Calls from two Nick Xenophon Team parliamentarians and Independent Member for Indi Cathy McGowan to establish a Federal Minister for Young People proves that bad ideas in Federal politics are not the exclusive domain of the major parties.
NXT MP Rebekha Sharkie has justified the idea by claiming that “children and young people feel like they’re being spoken at, not spoken with by the federal government,” “Justin Trudeau is also the Minister for Youth in his country” and this is “not just a left wing idea.”
The problem with this proposal is not whether it is said to be left or right wing. The problem is that it is just a bad idea.
There are currently 42 executive officeholders (ministers and assistant ministers) in the Australian Government with a total of 54 portfolios.
Then again it could still be worse. Bill Shorten’s current Shadow Ministry has 48 officeholders and a whopping 84 portfolios!
There are now eight ministers in the Prime Minister’s department including the PM, and ministers assisting the PM for the public service, cyber security, counter-terrorism and cabinet, as well as one who is just the Assistant Minister to the Prime Minister.
There is an Assistant Minister for Cities and Digital Transformation who also reports to the Prime Minister, as well as a Minister for Urban Infrastructure who confusingly reports to the Minister for Infrastructure and Transport.
A total of four ministers occupy the social security portfolio, there are also four in foreign affairs and trade, and while there is a Minister for Communications there is also a separate Minister for Regional Communications.
It is little wonder that Federal Government spending has accelerated from $140 billion in 1997-98 to $441 billion in 2016-17, and gross debt is set to pass $500 billion later this year.
The more ministers, their staff and bureaucracies that exist, the more certain it is that they will look for more to do and more places to spend taxpayer money.
Rather than asking how many extra positions we can create, taxpayers should instead be asking what we can eliminate.
For example, why does there need to be two federal education and training ministers when the federal government doesn’t run any schools, or three health ministers when hospitals are run by the states?

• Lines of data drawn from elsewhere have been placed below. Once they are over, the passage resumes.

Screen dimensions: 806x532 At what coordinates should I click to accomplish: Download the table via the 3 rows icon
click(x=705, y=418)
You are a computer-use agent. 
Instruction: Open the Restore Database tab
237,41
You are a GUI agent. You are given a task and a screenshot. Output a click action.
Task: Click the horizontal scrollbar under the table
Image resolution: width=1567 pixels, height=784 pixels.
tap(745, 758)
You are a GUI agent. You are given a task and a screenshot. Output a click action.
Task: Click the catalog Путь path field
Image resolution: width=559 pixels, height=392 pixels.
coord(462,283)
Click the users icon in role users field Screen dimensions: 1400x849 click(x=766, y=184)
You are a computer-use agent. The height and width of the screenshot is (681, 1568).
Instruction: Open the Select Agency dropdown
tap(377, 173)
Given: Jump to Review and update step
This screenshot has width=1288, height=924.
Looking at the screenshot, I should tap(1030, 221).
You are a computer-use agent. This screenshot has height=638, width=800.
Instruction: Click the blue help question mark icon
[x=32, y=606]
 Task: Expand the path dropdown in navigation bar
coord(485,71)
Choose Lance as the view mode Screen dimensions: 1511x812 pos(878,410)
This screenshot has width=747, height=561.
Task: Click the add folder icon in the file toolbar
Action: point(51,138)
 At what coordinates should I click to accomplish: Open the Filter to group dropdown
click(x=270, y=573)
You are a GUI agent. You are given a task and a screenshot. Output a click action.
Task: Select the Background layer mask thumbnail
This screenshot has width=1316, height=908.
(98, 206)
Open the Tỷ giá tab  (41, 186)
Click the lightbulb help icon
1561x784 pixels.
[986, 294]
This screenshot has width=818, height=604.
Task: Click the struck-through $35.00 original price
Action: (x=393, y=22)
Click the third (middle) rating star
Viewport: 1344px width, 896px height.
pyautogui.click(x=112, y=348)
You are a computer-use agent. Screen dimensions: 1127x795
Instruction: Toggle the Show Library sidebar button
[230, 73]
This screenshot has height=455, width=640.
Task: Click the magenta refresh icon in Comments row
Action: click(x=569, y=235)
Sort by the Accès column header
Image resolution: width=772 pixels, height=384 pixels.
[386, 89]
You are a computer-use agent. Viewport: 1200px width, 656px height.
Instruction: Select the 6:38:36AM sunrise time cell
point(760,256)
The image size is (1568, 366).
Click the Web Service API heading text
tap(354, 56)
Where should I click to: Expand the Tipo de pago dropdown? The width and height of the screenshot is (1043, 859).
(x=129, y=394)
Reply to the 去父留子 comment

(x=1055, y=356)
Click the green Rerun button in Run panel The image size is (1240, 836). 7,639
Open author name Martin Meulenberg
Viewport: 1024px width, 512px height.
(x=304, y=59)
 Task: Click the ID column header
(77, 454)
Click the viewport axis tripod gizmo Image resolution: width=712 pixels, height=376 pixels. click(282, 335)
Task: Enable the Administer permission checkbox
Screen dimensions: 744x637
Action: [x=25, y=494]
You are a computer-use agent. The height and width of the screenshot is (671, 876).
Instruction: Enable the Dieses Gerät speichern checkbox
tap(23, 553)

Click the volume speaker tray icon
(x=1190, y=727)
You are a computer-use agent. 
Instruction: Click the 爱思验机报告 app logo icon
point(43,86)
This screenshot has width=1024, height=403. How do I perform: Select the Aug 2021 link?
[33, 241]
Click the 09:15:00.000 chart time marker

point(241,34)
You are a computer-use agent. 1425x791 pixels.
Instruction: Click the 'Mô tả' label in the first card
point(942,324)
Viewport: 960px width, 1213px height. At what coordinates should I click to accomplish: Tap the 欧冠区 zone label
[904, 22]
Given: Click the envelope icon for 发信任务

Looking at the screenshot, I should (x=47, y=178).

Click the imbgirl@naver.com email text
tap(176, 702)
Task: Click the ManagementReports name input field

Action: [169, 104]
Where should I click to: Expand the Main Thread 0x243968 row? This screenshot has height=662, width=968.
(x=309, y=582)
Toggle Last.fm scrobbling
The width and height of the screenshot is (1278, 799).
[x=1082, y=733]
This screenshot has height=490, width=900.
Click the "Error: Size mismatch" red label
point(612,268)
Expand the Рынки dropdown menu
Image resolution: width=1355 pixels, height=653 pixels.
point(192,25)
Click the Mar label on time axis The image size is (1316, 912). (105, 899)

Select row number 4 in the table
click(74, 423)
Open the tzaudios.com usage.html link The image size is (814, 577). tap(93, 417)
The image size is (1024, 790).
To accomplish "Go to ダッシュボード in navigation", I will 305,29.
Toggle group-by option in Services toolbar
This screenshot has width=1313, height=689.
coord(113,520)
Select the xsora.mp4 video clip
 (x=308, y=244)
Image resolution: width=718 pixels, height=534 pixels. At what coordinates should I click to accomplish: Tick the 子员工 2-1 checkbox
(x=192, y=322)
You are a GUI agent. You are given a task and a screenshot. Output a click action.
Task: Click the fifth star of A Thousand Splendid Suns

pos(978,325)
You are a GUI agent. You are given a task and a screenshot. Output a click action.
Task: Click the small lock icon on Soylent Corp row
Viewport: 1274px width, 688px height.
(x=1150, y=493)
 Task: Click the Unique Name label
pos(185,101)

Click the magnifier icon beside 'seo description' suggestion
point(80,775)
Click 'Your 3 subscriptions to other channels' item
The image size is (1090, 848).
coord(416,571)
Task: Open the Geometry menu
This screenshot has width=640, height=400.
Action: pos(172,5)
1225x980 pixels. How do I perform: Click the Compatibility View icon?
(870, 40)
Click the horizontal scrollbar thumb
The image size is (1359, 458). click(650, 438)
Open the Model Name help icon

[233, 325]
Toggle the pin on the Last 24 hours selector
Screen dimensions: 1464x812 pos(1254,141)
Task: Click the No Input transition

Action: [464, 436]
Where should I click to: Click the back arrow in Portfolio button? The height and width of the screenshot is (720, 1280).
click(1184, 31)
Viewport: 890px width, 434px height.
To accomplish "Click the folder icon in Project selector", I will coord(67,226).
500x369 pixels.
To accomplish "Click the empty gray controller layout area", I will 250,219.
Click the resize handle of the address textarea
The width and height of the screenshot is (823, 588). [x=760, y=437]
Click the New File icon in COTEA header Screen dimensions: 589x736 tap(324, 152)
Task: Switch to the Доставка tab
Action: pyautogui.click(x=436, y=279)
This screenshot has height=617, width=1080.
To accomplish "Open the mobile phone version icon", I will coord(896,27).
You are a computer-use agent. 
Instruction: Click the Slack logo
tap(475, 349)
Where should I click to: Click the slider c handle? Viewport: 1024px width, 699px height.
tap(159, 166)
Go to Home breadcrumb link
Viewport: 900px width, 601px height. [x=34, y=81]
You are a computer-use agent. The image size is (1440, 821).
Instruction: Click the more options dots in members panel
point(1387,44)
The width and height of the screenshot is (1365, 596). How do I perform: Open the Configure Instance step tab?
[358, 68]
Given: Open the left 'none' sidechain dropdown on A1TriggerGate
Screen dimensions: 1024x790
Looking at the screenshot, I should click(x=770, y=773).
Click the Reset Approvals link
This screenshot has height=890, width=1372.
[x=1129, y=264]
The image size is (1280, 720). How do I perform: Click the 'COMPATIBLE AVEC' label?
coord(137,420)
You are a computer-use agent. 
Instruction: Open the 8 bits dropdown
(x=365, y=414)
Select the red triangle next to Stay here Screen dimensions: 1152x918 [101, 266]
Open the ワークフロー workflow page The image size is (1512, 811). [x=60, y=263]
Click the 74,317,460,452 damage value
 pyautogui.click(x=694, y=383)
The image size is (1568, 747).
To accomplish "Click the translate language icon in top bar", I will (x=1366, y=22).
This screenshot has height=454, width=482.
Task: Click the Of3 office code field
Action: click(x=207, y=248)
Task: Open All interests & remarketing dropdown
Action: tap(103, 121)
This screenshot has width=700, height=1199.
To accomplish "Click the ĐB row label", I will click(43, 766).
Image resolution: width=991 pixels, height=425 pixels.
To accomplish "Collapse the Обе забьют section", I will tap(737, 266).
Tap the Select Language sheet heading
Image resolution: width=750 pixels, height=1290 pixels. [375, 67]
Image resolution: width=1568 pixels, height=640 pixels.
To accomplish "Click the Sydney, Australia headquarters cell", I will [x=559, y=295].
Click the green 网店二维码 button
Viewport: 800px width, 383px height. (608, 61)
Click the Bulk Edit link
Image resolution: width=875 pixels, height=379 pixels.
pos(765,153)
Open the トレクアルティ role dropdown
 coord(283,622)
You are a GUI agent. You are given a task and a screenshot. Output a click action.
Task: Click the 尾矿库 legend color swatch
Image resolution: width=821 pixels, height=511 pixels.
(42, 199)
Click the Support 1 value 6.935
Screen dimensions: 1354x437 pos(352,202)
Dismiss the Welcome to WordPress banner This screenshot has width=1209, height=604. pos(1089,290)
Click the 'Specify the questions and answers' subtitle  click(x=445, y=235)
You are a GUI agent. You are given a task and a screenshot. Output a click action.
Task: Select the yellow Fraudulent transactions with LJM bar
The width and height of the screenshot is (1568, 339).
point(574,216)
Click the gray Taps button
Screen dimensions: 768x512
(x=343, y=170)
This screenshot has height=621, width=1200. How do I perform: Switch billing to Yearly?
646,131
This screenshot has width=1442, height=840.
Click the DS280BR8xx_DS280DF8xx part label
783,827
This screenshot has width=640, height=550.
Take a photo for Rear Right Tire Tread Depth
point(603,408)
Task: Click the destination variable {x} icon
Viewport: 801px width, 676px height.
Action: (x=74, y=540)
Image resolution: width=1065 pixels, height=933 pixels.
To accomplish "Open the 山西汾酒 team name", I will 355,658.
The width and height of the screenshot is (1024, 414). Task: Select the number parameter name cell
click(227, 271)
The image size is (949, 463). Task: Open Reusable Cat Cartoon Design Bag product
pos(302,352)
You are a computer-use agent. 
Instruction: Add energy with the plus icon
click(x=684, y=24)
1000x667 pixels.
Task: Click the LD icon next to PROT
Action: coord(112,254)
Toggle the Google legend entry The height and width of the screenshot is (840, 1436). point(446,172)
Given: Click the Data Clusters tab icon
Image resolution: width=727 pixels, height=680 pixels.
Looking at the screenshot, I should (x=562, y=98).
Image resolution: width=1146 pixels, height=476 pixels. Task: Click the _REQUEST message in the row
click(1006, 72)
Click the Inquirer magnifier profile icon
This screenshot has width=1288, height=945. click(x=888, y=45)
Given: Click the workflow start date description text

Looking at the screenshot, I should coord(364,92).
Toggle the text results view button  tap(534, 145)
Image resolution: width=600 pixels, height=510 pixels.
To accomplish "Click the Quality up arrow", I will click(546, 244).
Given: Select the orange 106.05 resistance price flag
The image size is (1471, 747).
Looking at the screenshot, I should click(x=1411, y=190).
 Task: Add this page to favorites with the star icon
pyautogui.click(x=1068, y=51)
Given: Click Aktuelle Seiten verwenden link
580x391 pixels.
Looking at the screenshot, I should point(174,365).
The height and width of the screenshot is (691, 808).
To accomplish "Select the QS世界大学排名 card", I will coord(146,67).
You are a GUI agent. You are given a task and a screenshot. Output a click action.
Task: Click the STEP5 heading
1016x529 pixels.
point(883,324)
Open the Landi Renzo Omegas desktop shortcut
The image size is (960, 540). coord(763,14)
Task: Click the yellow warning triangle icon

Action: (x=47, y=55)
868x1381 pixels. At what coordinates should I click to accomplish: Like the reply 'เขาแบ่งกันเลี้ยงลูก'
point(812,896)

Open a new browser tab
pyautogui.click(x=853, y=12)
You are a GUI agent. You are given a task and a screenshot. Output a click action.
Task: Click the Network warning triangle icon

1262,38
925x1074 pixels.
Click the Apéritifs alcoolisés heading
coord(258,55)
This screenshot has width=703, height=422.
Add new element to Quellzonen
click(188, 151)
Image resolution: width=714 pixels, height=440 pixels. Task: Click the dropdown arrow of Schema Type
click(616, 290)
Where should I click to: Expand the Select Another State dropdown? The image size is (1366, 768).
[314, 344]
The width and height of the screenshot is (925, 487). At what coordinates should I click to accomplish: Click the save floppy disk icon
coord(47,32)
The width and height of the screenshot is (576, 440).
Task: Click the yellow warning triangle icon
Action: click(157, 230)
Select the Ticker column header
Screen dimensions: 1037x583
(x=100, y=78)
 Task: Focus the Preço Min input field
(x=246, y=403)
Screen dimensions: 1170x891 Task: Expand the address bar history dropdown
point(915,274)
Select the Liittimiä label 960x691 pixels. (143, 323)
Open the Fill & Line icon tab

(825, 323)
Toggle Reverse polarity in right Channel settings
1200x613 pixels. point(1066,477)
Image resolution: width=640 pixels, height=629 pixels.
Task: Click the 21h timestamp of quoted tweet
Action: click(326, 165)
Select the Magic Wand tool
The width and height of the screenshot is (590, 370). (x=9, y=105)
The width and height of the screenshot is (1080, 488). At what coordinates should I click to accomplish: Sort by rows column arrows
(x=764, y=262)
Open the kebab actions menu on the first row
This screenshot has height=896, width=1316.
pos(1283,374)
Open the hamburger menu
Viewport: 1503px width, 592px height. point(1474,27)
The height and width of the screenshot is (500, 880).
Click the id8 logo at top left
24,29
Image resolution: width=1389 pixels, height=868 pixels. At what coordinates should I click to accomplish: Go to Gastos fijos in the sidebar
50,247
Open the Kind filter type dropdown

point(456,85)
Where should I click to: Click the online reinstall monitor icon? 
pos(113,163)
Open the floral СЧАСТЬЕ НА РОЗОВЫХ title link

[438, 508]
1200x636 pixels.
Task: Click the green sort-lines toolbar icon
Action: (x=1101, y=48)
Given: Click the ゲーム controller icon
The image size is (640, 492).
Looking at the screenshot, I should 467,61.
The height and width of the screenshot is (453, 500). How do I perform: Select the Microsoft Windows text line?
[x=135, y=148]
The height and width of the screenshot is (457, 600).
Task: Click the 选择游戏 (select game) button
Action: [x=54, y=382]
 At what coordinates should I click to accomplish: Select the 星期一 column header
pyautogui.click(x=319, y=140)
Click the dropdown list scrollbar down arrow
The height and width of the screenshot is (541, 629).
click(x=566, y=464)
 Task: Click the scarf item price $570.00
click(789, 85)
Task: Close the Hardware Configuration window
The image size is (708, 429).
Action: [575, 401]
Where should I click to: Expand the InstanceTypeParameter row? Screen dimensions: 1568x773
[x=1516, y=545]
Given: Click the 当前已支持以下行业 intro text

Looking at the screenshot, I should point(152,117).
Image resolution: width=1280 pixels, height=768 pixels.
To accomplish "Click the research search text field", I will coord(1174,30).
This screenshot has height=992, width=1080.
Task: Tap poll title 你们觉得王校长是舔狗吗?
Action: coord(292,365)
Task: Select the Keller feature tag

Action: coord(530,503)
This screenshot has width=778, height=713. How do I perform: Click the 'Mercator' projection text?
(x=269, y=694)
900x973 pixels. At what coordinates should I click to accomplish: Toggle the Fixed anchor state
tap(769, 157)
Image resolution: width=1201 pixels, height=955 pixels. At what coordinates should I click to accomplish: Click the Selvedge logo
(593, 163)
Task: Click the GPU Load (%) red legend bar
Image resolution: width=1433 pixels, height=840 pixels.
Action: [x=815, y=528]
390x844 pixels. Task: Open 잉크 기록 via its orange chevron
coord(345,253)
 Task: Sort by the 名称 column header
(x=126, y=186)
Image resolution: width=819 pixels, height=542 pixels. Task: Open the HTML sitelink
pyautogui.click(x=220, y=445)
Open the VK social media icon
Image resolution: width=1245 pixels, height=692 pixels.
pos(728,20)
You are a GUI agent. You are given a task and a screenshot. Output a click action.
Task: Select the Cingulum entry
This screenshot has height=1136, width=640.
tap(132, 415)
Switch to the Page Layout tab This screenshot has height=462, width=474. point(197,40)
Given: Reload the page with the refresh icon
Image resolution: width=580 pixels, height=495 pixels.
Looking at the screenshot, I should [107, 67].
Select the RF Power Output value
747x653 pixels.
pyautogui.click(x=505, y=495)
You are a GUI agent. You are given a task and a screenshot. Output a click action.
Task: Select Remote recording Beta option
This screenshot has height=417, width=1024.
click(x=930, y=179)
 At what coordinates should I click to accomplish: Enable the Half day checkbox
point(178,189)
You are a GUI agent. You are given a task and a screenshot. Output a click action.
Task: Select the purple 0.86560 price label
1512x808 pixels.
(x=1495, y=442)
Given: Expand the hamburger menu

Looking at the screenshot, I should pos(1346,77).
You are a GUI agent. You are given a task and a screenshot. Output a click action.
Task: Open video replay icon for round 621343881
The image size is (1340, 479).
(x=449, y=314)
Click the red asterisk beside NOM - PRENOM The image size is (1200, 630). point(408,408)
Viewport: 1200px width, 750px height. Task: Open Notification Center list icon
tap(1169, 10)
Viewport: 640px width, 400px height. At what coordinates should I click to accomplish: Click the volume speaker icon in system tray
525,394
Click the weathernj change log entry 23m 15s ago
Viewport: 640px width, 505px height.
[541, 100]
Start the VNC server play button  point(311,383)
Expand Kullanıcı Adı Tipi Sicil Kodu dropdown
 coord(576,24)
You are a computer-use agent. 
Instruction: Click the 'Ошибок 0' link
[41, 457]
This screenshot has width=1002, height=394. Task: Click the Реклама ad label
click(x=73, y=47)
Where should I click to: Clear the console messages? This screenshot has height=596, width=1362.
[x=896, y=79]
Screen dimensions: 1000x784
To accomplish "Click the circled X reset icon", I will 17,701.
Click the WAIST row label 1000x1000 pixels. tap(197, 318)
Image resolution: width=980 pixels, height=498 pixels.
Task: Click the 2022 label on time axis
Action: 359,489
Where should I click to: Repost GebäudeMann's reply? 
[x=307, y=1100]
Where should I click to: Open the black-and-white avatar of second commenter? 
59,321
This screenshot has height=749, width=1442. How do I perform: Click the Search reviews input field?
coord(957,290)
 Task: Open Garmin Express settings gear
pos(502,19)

Why does there need to be a Minister for Urban Infrastructure given that planning, land management and transport are largely State responsibilities, and how many of the Environment Minister’s responsibilities could be returned to the States or allocated to the Industry portfolio?
As well as the Cabinet-level ministers for foreign affairs and for trade do we really need a federal Minister for International Development and the Pacific and an Assistant Minister for Trade, Tourism and Investment?
Given the extent to which the Federal Government has already displaced the private sector and State Governments over the last thirty years, the current, unwieldy Administrative Arrangements Order would be a good starting point for serious moves to begin peeling back federal red tape.
Young people need a taxation system that acknowledges and rewards savings and investment, an education system that gives them the skills to cope with a competitive international marketplace and most importantly of all, a state that sees them as individual citizens with amazing potential rather than another disadvantaged group to be ‘represented’ by politicians.
It is the uncontrollable growth of government and the consequential stifling of entrepreneurship and burden of debt, which has done more to damage the prospects of younger people than anything else.
A new Youth Ministry would create jobs in Parliament House and the bureaucracy to be sure, but that is about it.
Brett Hogan is director of research at the Institute of Public Affairs.